There is very limited data that the acid nature of your body causes cancer, but by increasing fruit, vegetables and whole grains, and by limiting red meat and simple carbohydrates, you’re essentially following the American Cancer Society and eating foods that decrease cancer mortality and recurrence.
Paleolithic diet
The Paleolithic diet attempts to replicate the dietary pattern of Stone Age humans — the hunter-gatherers who ate fruits, vegetables, nuts, meat and eggs — while excluding grains, legumes, dairy products and processed foods.
Devotees believe chronic diseases such as cancer arise from the consumption of foods available only after the agricultural revolution. Humans, adherents say, are not genetically equipped to digest these foods.
It’s based on the belief that our ancestors had a superior diet.
But strict adherence eliminates food groups, like beans and whole grains, proven to be beneficial for cancer prevention, decreasing cancer mortality and general health.
Also. anthropological evidence that there is no single Paleolithic diet and that grains have been processed and consumed since Paleolithic times.

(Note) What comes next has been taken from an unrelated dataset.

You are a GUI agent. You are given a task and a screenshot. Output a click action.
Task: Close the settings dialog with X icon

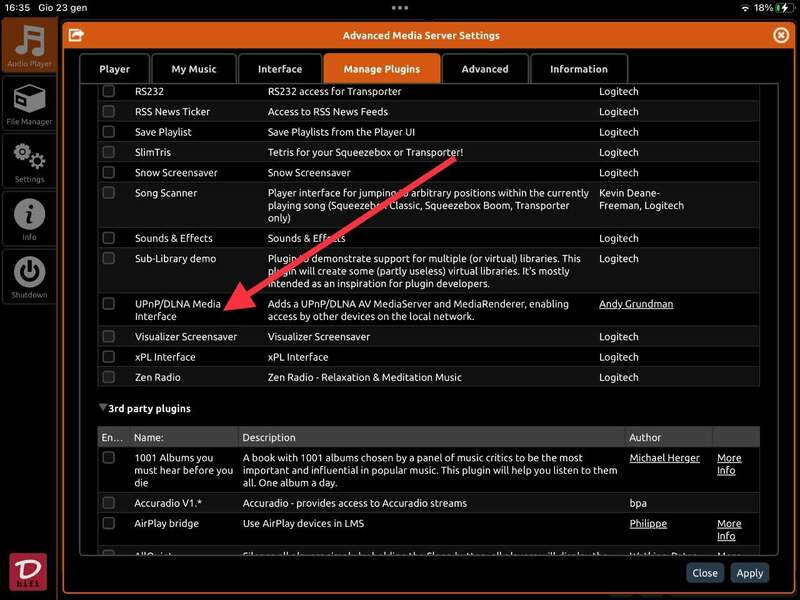(781, 35)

This diet tends to have people eat too much red meat, although it does emphasize whole foods, fruits and vegetables.
Ketogenic Diet
The keto diet emphasizes a high-fat, low-carbohydrate meal plan, with 65 percent or more of calories coming from fat.
It works to shift the energy source of cancer cells away from glucose to ketones.
The research is mixed on this. Evidence suggests that some cancer cells appear less able to metabolize ketones compared with healthy cells, while other experiments show tumor cells use ketones for energy.
The biggest stumbling block is the diet is difficult to follow long term and patients often fail to reach the proper level of ketones. It also promotes nutrient deficiency, offering meals high in saturated fat that are low in fiber. It also includes processed foods.
Sadly, there are not many fruits or vegetables consumed here, nor are there any beneficial whole grains or beans, making the ketogenic diet the least in agreement with the ACS and WCRF/AICR guidelines.
Vegan Diet
The heart of the vegan diet is abstinence from eating animal products, such as meat, fish, eggs, dairy and honey. It encourages so-called “cancer-fighting” foods, including berries, greens, whole grains, nuts and seeds.
But not everyone chooses those foods and there are many highly processed and sugar-filled vegan and vegetarian foods. The problem is you can eat poorly while being a vegan or a vegetarian. Vegans often are low in calcium and vitamin B12 compared with omnivorous diets.
An analysis of several studies found that vegan diets are associated with a 15 percent reduction in total cancer incidence, but that figure stems from vegan followers who also exercised, partook in stress reduction and had a social support network in place, leaving scientists to wonder if the other factors influenced the drop.
Vegan diets can come close to ACS guidelines, but patients would need dietary advice to make sure no nutrients are forgotten and that whole foods are emphasized.
Macrobiotic Diet
Imbalance in the body can cause illness such as cancer, according to the Eastern philosophy behind a macrobiotic diet.
Eating — and exercising and meditation — for balance and homeostasis is the goal, so the diet is predominantly vegetarian and emphasizes unprocessed, organic, whole foods. Cereal grains, like rice and millet, make up 40 to 60 percent of the diet, while vegetables and legumes split the rest. It is high in fiber and free of red or processed meat.
The diet was found to have a lower percentage of energy from fat, higher total dietary fiber, and higher amounts of most micronutrients than the Recommended Daily Allowance (RDA), with the exceptions of vitamin D, vitamin B12 and calcium, which were lower than the RDA. It remains a good choice because it meets most of the dietary ACS guidelines.